== Segment start ==

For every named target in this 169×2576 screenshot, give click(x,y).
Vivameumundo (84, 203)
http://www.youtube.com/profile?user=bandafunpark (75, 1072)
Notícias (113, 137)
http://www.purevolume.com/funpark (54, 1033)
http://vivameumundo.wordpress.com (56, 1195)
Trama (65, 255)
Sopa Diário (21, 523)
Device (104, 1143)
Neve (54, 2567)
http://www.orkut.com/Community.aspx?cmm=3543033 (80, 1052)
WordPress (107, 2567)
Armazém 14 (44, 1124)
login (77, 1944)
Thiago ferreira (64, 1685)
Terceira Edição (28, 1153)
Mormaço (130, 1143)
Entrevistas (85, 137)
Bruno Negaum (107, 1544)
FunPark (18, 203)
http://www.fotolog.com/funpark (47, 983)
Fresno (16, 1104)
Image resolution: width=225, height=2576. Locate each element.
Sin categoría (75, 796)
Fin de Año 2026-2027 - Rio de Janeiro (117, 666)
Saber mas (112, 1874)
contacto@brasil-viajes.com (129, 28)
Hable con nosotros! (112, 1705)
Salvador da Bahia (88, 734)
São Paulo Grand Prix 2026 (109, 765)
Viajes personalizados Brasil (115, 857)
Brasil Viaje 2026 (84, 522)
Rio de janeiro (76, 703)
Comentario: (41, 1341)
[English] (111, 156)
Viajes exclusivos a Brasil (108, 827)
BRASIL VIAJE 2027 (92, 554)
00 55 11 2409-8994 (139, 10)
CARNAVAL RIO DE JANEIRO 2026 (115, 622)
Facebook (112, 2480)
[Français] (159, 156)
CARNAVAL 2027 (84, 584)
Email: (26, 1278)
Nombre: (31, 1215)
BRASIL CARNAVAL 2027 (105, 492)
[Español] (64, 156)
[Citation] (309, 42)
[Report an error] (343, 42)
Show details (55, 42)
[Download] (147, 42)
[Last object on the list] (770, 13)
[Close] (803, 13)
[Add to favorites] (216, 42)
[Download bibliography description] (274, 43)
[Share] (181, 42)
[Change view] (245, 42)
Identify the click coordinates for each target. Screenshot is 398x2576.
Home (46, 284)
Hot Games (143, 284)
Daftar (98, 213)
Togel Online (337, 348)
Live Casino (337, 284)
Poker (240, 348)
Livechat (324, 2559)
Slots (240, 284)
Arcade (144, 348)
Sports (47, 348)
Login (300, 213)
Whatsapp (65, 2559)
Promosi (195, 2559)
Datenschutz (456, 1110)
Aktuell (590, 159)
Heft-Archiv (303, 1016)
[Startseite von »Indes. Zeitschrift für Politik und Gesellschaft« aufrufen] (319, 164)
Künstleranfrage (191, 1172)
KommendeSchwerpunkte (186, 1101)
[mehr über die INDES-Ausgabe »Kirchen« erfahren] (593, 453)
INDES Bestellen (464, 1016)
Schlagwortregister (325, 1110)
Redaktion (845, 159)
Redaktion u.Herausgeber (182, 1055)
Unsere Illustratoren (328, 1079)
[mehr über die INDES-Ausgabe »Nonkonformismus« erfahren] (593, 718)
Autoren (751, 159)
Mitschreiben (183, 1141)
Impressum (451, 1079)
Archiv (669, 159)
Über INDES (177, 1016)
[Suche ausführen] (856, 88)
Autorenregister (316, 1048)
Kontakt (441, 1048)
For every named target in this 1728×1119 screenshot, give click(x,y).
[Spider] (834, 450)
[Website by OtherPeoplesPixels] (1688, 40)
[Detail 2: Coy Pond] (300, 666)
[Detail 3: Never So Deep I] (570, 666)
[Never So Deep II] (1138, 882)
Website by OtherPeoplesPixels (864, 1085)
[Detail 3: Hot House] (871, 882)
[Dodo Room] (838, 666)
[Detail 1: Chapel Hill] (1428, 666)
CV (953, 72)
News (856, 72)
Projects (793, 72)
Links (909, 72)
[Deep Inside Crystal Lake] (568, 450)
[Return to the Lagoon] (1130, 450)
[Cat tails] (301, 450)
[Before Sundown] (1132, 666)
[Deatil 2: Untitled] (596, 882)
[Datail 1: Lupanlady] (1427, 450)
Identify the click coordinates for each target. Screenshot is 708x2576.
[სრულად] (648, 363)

== Segment end ==

Goal of the exercise — Among the records above, a stretch begins at the line containing "Brasil Viaje 2026 (84, 522)" and ends at the line containing "Nombre: (31, 1215)". Restate that stretch word for word, and nothing else.

Solution to this task —
Brasil Viaje 2026 (84, 522)
Rio de janeiro (76, 703)
Comentario: (41, 1341)
[English] (111, 156)
Viajes exclusivos a Brasil (108, 827)
BRASIL VIAJE 2027 (92, 554)
00 55 11 2409-8994 (139, 10)
CARNAVAL RIO DE JANEIRO 2026 (115, 622)
Facebook (112, 2480)
[Français] (159, 156)
CARNAVAL 2027 (84, 584)
Email: (26, 1278)
Nombre: (31, 1215)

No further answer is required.